■ Quoted passage ■

[Numpy-discussion] Performance problems with strided arrays in NumPy

faltet at xot.carabos.com faltet at xot.carabos.com
Thu Apr 20 09:42:04 EDT 2006


On Wed, Apr 19, 2006 at 09:39:01PM -0600, Travis Oliphant wrote:
>>On another hand, I see that you have disabled the optimization for
>>unaligned data through the use of a check. Is there any reason for
>>doing that?  If I remove this check, I can achieve similar performance
>>than for numarray (a bit better, in fact).
>
>The only reason was to avoid pointer dereferencing on misaligned data 
>(dereferencing a misaligned pointer causes bus errors on Solaris).   
>But, if we can achieve it with a memmove, then there is no reason to 
>limit the code.

I see. Well, I've tried out with memmove instead than memcpy, and I
can reproduce the same slowdown than it was seen previously to using
your pointer addressing optimisation. I'm afraid that Shasha was right
in that memmove check for not overwriting destination is the
responsible for this.

■ Data shown ■

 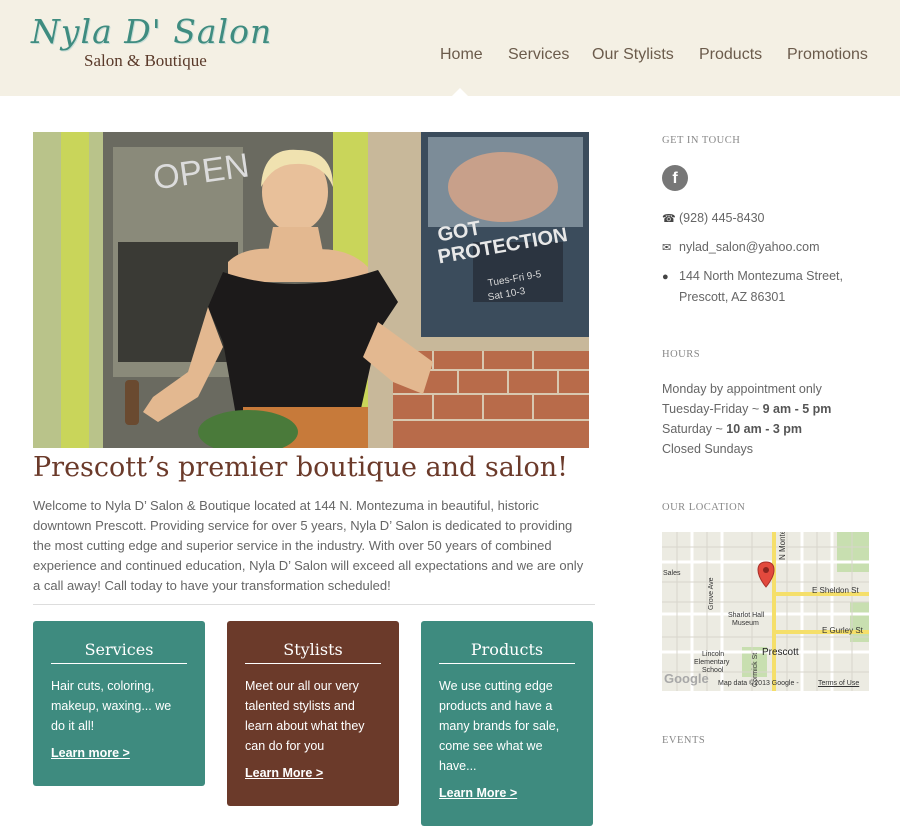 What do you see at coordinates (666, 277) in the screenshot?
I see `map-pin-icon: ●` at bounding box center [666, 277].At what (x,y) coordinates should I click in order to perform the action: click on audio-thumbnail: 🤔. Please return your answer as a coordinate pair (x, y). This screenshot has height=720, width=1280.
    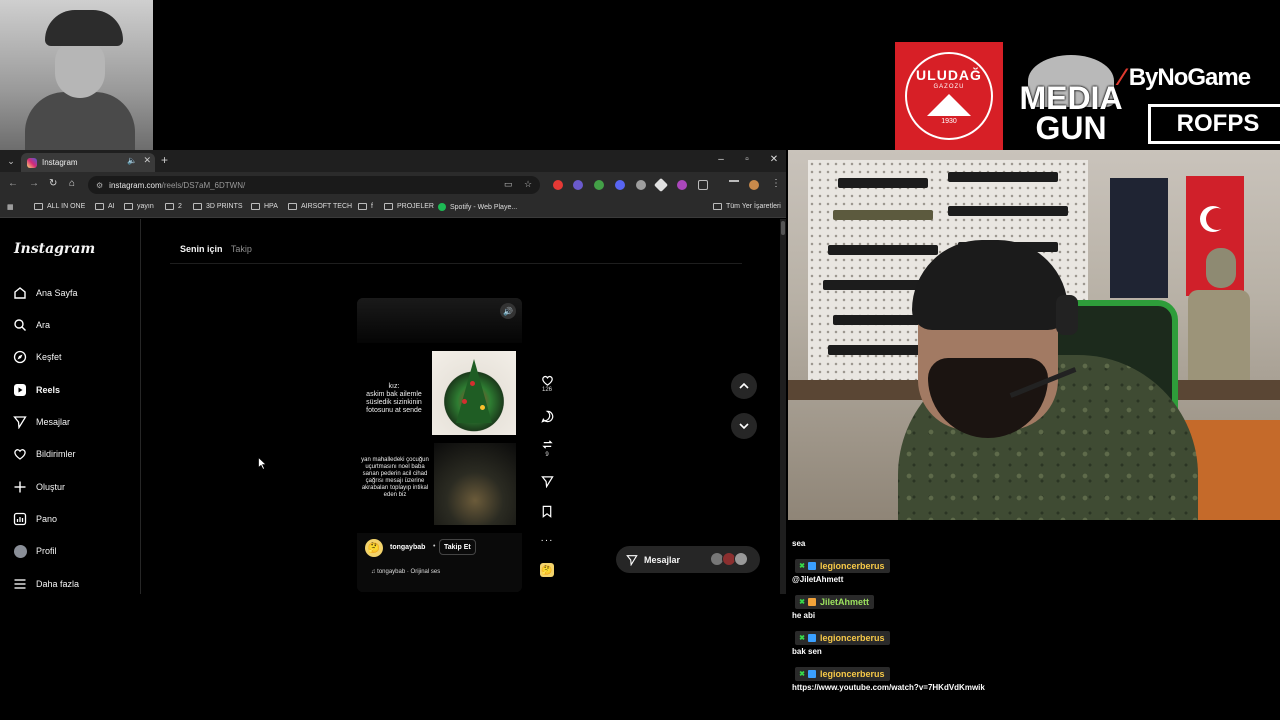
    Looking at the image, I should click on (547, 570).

■ Explore the material ■
1. How would you say this sentence from the NumPy strided-array performance post in Spanish: "But, if we can achieve it with a memmove, then there is no reason to limit the code."
2. Can you retype the NumPy strided-array performance post between "On Wed, Apr" and "better, in fact).", inclusive?

■ Numbered answers ■
1. Pero, si podemos lograrlo con un memmove, entonces no hay razón para limitar el código.

2.
On Wed, Apr 19, 2006 at 09:39:01PM -0600, Travis Oliphant wrote:
>>On another hand, I see that you have disabled the optimization for
>>unaligned data through the use of a check. Is there any reason for
>>doing that?  If I remove this check, I can achieve similar performance
>>than for numarray (a bit better, in fact).